El torneo que divide antes de empezar
Hace apenas tres años, cuando la FIFA confirmó que México, Estados Unidos y Canadá serían los anfitriones de la Copa del Mundo 2026, la ilusión reinaba en toda América del Norte. Tres naciones compartirían estadios, infraestructura y la responsabilidad de organizar el evento deportivo más grande del planeta. Pero hoy, a poco más de dieciocho meses del primer silbatazo, ese sueño compartido se ve ensombrecido por un contexto político explosivo que tiene muy poco que ver con el fútbol.
La realidad es incómoda: mientras los equipos se preparan para competir, los gobiernos de estas tres naciones libran batallas públicas sobre migración, fronteras y políticas de inclusión. Lo que debería ser una celebración del deporte se convierte en telón de fondo de conversaciones sobre quién puede entrar, quién puede quedarse y quién será excluido.
México en la encrucijada
Para México, la situación es particularmente compleja. Como anfitrión parcial de un Mundial que promete atraer a millones de aficionados de todo el mundo, el país enfrenta una paradoja incómoda: mientras prepara la bienvenida en sus estadios, vive una crisis humanitaria en sus fronteras norte y sur. Las políticas migratorias más restrictivas en la región han convertido a México en una zona de tránsito cada vez más peligrosa, donde miles de personas intentan llegar a Estados Unidos cada día.
La ironía es cortante. México, una nación que ha dado algunos de los mejores futbolistas del mundo, que ha ganado el corazón de aficiones globales con su juego y su pasión, ahora debe gestionar la contradicción de ser sede de un evento universal mientras enfrenta críticas internacionales por su manejo de la migración y los derechos humanos. Los estadios brillarán con luces, pero afuera, en las ciudades fronterizas, persisten historias de desplazamiento, violencia y desesperación.
Washington juega sus cartas políticas
Estados Unidos, por su parte, ha intensificado su discurso sobre control fronterizo justo cuando el mundo debería estar enfocado en celebrar el fútbol. Las políticas de restricción migratoria, ampliadas en los últimos años, crean un contraste casi surreal: el país que será anfitrión de millones de visitantes internacionales endureciendo sus puertas hacia América Latina y el Caribe.

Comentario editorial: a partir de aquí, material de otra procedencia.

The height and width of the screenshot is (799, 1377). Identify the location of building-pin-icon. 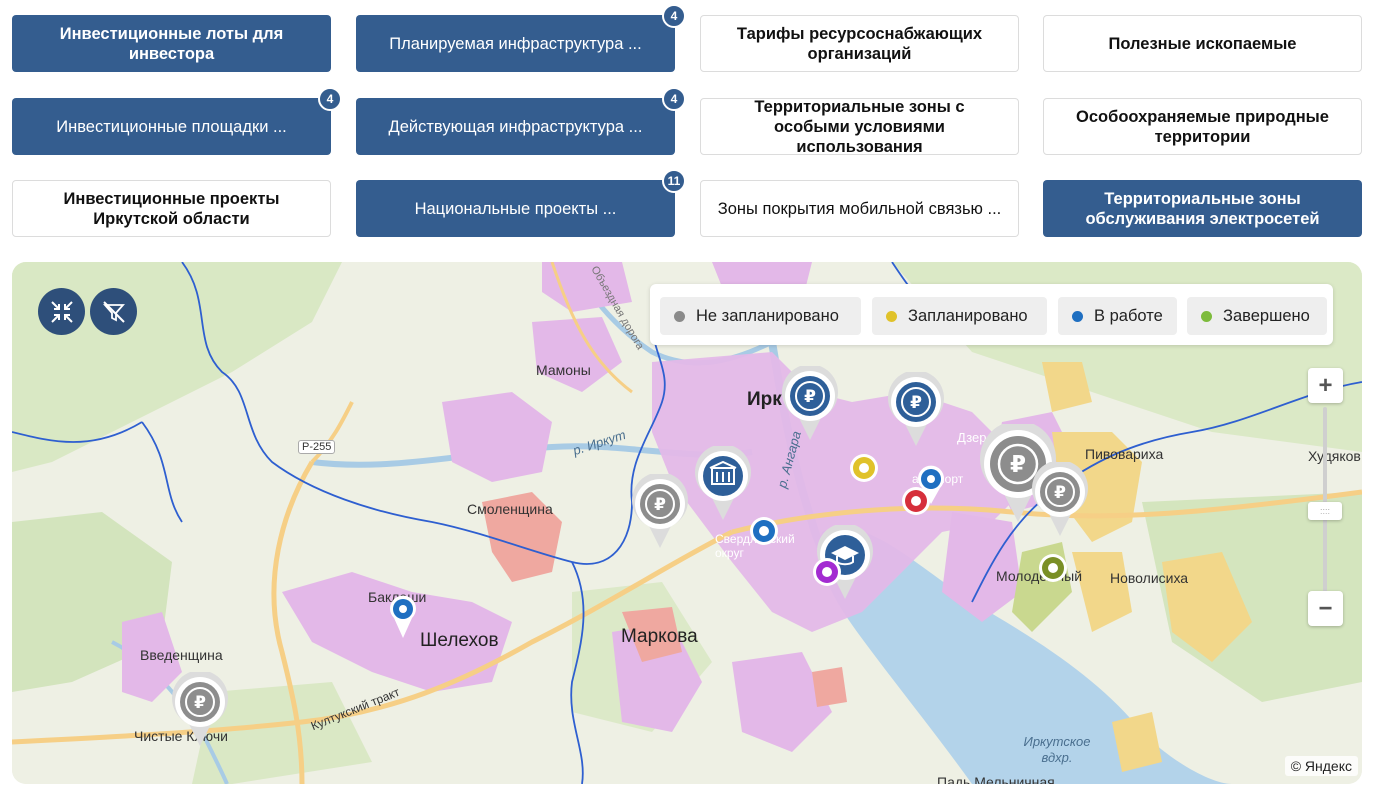
(723, 484).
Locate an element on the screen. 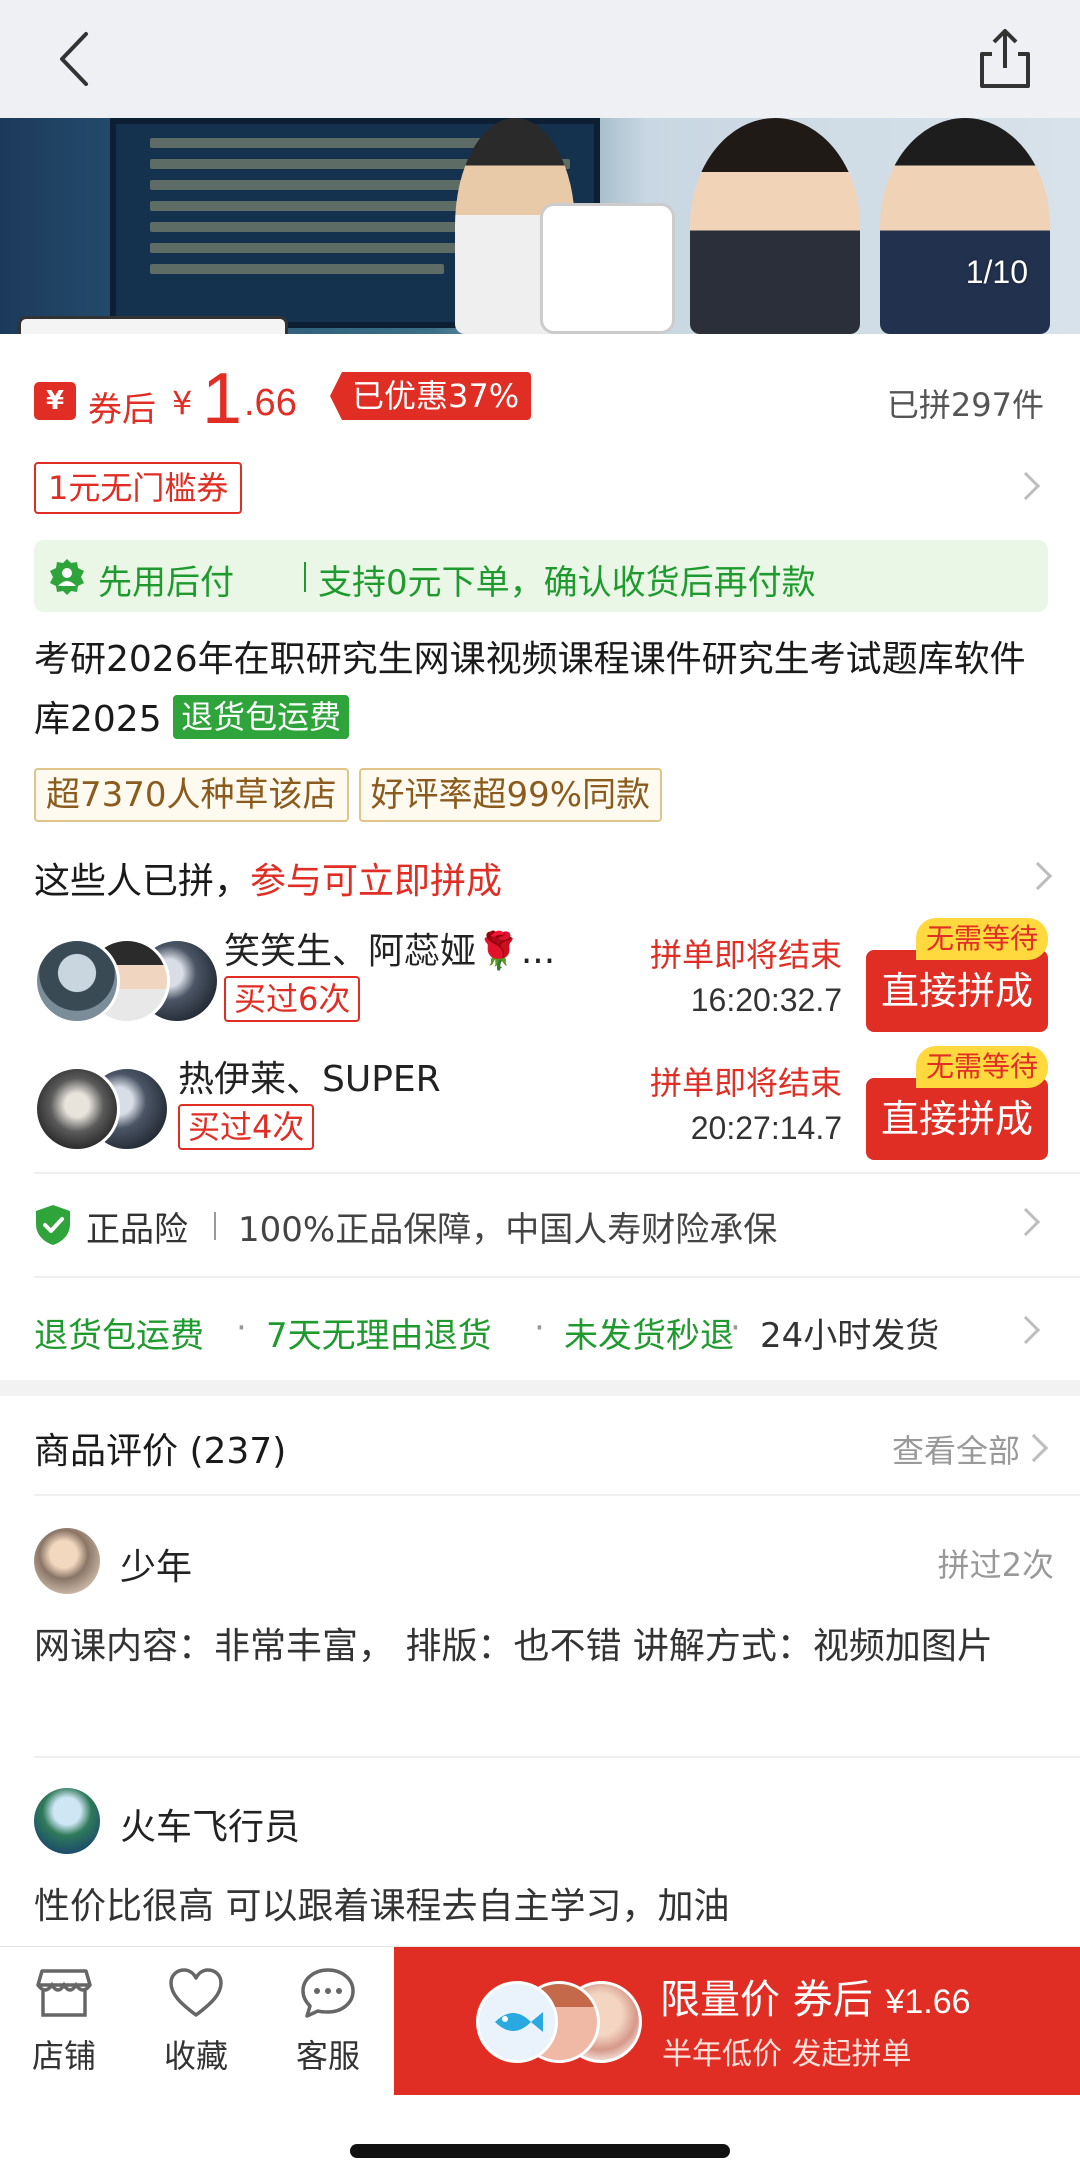 This screenshot has height=2181, width=1080. reviews-title: 商品评价 (237) is located at coordinates (160, 1452).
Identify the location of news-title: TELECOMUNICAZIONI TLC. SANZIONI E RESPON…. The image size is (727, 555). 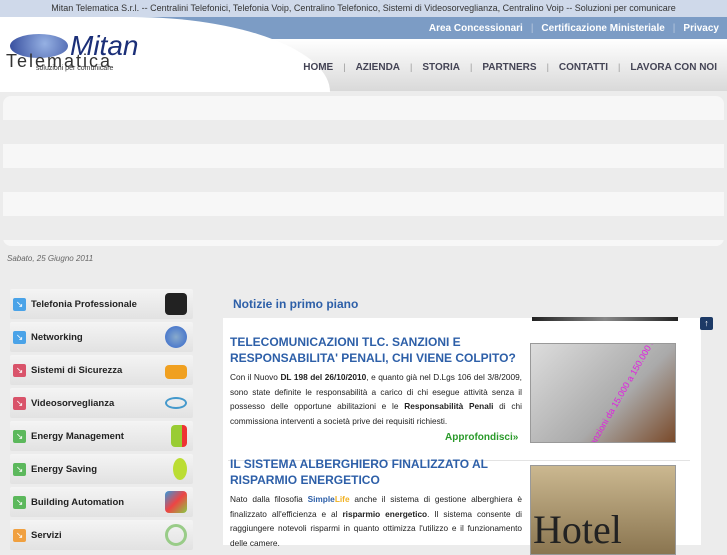
(375, 350).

Las declaraciones políticas sobre seguridad fronteriza y control migratorio resuenan más fuerte que nunca, utilizando el contexto del Mundial como telón de fondo para agendas mucho más amplias.
Canadá, aunque menos visible en esta narrativa, tampoco permanece al margen. Como tercera nación anfitriona, representa una complicidad incómoda en un sistema regional de migración que, cada vez más, se alinea con posiciones restrictivas y de control.
La historia que el fútbol no puede ignorar
Lo que hace esta situación verdaderamente significativa para los aficionados y periodistas que cubrimos el deporte es que evidencia cómo el fútbol nunca existe en una burbuja aislada. Es un espejo de la sociedad, un reflejo de sus contradicciones, sus miedos y sus esperanzas. El Mundial 2026 será recordado no solo por los goles espectaculares o los driblings imposibles, sino por las preguntas más profundas que planteará sobre inclusión, dignidad humana y responsabilidad global.
Para los aficionados latinoamericanos, especialmente, esta realidad genera una tensión emocional particular. Muchos verán a sus equipos nacionales competir en estadios de una región cuyas políticas son cada vez más hostiles con sus hermanos y hermanas que buscan mejores oportunidades. El fútbol, que siempre ha sido un lenguaje universal de unidad, deberá coexistir con una realidad política fragmentada.
Una oportunidad desaprovechada
En teoría, un evento de esta magnitud podría ser un catalizador para conversaciones y cambios reales. Podría forzar a gobiernos y ciudadanía a reflexionar sobre cómo tratamos a quienes buscan cruzar nuestras fronteras. Pero hasta ahora, parece que el Mundial 2026 será más un escenario donde estas tensiones se amplificarán que un espacio para resolverlas.
Lo cierto es que en poco más de un año, cuando se levante el telón en estadios de México, Estados Unidos y Canadá, el mundo verá mucho más que fútbol. Verá un continente en tensión, en debate consigo mismo, jugando partidos en múltiples campos simultáneamente.